Gartner recently changed the selection criteria for its Magic Quadrant for Business Intelligence and Analytics Platforms to favor “easy-to-use tools that support a full range of analytic workflow capabilities and do not require significant involvement from IT to pre-define data models up front.”
Why the Change?
It’s about time, but why was the shake up needed? The MQ up until now has been stuck in the dark ages of BI, where vendors were measured on their ability to build cubes, reports and dashboards. It rewarded capabilities that were ultimately counter-productive to getting actionable information in the hands of users across the organization. It appears the elephant in the room, massive investments in BI, but dismal user engagement, is finally being acknowledged.
What has Changed?
What have they done to address this? Gartner indicated that every business should base its strategic BI planning on modern considerations, with the dominant theme being self-service. BI professionals are hired to investigate new insights, not to field a consistent stream of one off data requests from the business, and yet in recent years organizations have been encouraged to continue investing in legacy BI techniques that have never been successful. Self-service, however, is just the first step on the ladder to business intelligence.
Is it Enough?
Despite the shake up, what is still needed is a completely new approach that automates the process of cutting through the data noise. With today’s volume and frequency of data, no business user has the time to do self-service analysis all the time. The result? — when they are not looking, they are missing key events in the data that they should be taking action on.

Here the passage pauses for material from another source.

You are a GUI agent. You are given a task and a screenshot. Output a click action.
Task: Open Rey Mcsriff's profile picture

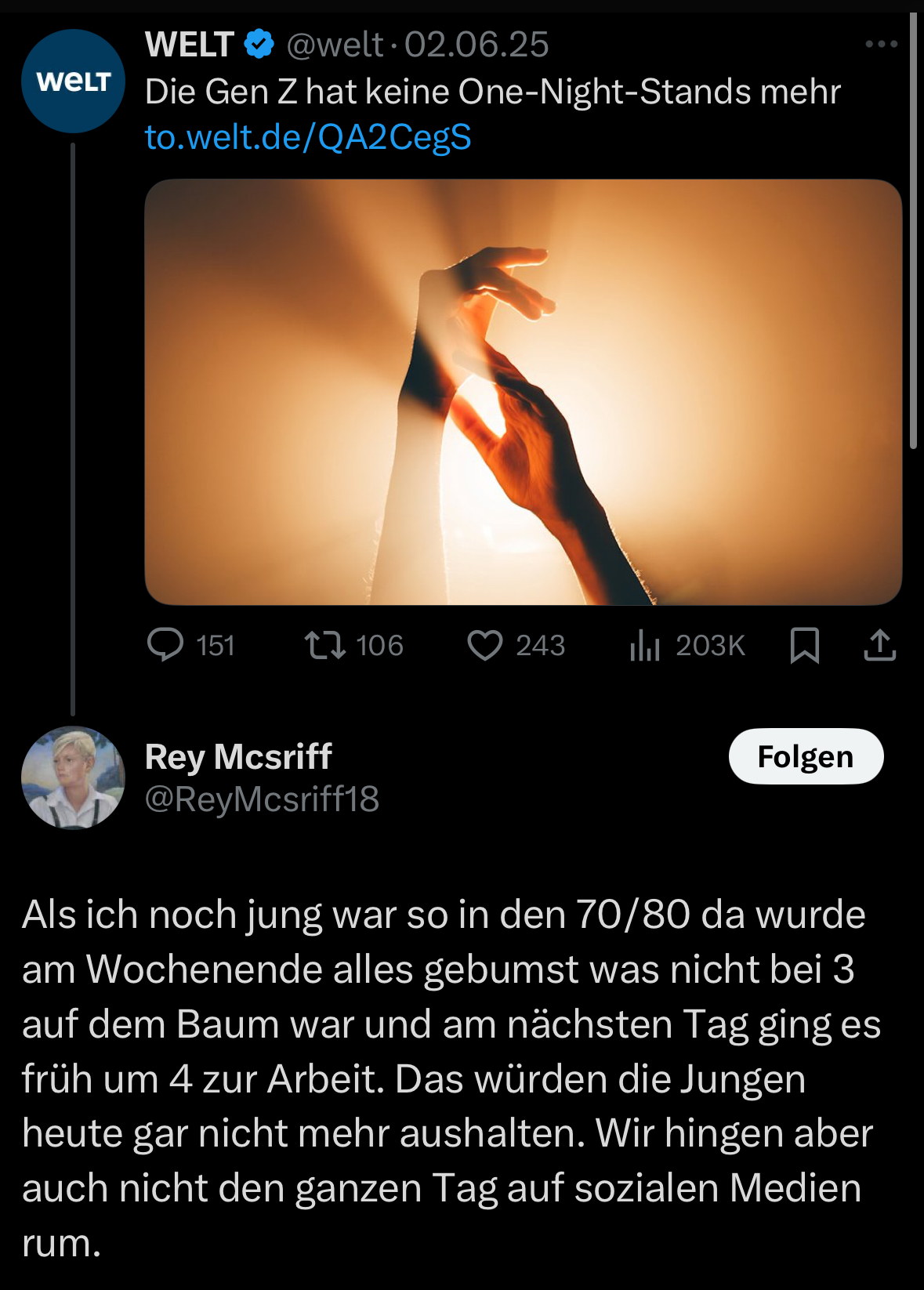73,777
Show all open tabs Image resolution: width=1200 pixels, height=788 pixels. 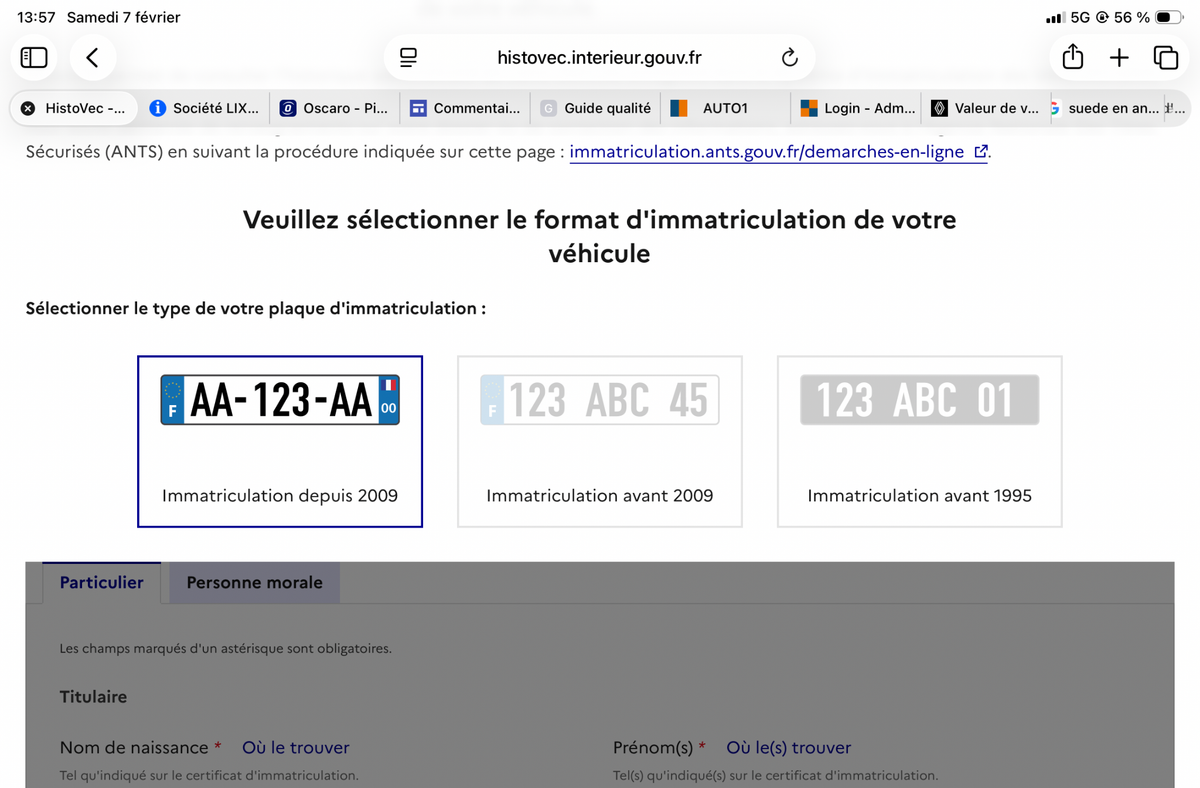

Machines and Intelligent algorithms must keep a digital finger on every available data pulse to point out issues that would otherwise be missed, or found too late. Once relevant anomalies are found, a smart distribution mechanism is needed to send that information to the people who need it, when they need it, where they need it, without overwhelming them.
Push Intelligence
Metric Insights calls this approach Push Intelligence. Plugging Push Intelligence into existing data and tools liberates BI teams of reactive number crunching and lets them use BI to move the organization forward, rather than act as a sort of data helpdesk.
Gartner’s revamp of the MQ is a refreshing first step in helping organizations take a new perspective on BI. Only automation, in the form of Push Intelligence and in other smart forms that have yet to hit the market, will save BI from becoming a lost cause.